The Mapper has Four Anchors/Mapping Components as Mentioned Below:
1. Alternative Mapping
2. Embedded mapping
3. Group Mapping
4. Repeating Group Mapping

Alternative Mapping
This Mapper anchor lets you define a set of alternative, nested mapper anchors. You can define a criterion for the alternative that the Mapper should accept. Only the accepted alternative affects the mapper output. The other mapper anchors, whether failed or successful, have no effect on the mapper output.

Example
The input XML may contain a product element or a service element, but not both. You wish to process whichever element is in the input.
Define an alternative mappings mapper anchor, and set its selector property to script order. Within the alternative mappings, nest two map actions. Configure one of them to process the product element and the other to process service.

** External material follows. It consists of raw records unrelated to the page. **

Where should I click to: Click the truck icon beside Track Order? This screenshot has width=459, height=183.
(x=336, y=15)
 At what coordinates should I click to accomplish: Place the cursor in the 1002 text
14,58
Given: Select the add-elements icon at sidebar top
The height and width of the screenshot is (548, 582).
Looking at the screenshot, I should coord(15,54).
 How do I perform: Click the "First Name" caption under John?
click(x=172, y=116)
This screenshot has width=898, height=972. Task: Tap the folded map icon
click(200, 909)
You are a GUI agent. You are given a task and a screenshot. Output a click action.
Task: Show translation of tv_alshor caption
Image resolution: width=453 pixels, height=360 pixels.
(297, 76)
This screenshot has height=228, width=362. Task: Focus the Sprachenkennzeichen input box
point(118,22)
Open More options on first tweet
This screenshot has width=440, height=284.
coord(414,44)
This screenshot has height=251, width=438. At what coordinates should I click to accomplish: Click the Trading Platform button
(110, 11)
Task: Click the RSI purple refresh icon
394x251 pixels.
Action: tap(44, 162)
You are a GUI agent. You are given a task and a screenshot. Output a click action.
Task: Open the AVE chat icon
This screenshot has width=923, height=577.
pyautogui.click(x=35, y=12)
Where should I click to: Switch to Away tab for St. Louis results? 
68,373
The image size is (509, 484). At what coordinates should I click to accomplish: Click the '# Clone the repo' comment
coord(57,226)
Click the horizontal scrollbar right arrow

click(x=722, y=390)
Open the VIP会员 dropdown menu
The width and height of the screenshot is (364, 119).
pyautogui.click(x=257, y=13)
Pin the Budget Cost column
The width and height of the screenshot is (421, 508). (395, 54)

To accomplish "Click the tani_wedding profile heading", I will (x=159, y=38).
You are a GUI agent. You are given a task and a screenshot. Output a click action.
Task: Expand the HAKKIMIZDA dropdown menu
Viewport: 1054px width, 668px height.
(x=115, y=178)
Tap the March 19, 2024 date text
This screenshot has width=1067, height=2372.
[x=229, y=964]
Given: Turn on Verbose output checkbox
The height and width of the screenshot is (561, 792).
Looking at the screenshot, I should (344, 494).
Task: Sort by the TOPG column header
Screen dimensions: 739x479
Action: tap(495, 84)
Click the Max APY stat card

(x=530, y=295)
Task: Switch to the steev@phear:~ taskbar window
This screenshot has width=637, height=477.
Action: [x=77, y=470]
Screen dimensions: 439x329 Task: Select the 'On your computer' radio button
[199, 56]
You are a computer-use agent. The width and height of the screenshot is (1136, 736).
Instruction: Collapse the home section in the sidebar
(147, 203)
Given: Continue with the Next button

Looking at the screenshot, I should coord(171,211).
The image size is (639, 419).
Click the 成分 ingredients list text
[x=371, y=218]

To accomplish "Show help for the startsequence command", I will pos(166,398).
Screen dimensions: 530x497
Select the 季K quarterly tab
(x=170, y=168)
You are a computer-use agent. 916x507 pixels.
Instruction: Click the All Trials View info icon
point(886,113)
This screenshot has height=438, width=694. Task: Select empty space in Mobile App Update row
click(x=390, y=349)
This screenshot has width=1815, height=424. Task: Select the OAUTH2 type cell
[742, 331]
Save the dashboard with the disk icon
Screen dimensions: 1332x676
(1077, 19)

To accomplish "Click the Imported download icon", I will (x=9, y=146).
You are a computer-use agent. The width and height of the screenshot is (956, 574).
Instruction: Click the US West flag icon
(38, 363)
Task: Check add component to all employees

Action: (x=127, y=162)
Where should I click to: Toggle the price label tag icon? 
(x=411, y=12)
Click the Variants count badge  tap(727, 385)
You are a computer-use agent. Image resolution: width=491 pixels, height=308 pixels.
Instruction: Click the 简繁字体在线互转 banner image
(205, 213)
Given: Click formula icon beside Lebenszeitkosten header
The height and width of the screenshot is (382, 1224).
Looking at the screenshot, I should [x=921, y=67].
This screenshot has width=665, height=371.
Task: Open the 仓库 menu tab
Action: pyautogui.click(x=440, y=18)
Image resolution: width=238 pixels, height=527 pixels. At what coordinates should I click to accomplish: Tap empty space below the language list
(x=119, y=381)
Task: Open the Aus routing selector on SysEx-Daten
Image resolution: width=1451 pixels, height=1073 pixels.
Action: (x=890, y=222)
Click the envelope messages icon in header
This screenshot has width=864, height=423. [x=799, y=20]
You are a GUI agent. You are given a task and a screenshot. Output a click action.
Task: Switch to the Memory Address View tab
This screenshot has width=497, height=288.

The Selector is the criterion for deciding which alternative to go for, the options are:

Script Order>>Data transformation tests the nested mapper anchors in the sequence that they are defined in the IntelliScript. It accepts the first one that succeeds. If all the nested Mapper anchors fail, the alternative mapping component fails.

Name Switch>>. Data transformation searches for the nested mapper anchor whose name property is specified in a data holder. It ignores the other nested mapper anchors. If the named mapper anchor fails, the alternative mapping component fails.

Group Mapping
The Group Mapping mapper anchor binds its nested mapper anchors and actions together. You can set properties of the group mapping that affect the members of the group.




Basic Properties:

1.     Source/Target
These properties are useful in situations where the mapper anchor must select specific occurrences of data holders.

2.     Absent
If selected, the group mapping succeeds only if one of its nested, non-optional mapper anchors or actions fails. You can use this feature to test for the absence of nested mapper anchors.

Repeating Group Mapping
This mapper anchor processes a repetitive structure in the input or output. A repeating group mapping is useful if the XML input and/or output contains a multiple-occurrence data holder. It iterates over occurrences of the data holders.                                             
Within the repeating group mapping, nest the mapper anchors and actions that process each occurrence of the data holder.

Basic Properties:

1. Count:
The number of iterations to run. Enter a number, or click the browse button and select a data holder that contains the number. If blank, the iterations continue until the input is exhausted.

2. Current Iteration:
A data holder, where the repeating group mapping should output the number of the current iteration.



3. Source/Target:
These properties are useful in situations where the mapper anchor must select specific occurrences of data holders.

4. On_Iteration_Fail:
If iteration fails, writes an entry in the user log or triggers a notification. Uses the on fail property to write an entry if the entire repeating group mapping fails. Use on_iteration_fail to write an entry if a single iteration fails.

5. On_Fail:
If the component fails, writes an entry in the user log or triggers a notification.

Example:


The repeating group mapping iterates over the person elements of the input. It uses map actions to write the data to the name and ID elements of the output.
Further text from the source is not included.